Item position entries
===============

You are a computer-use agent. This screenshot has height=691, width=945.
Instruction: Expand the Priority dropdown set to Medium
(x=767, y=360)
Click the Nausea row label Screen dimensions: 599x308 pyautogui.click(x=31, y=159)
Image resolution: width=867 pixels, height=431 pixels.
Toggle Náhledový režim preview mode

===============

Can you rescale the entries above by writing out all their lines again, with every x and y coordinate in the answers multiplied by 1.05 and rounded to the nearest whole number (halves rounded up), and everything else left unchanged?

You are a computer-use agent. This screenshot has height=691, width=945.
Instruction: Expand the Priority dropdown set to Medium
(x=805, y=378)
Click the Nausea row label Screen dimensions: 599x308 pyautogui.click(x=33, y=167)
Image resolution: width=867 pixels, height=431 pixels.
Toggle Náhledový režim preview mode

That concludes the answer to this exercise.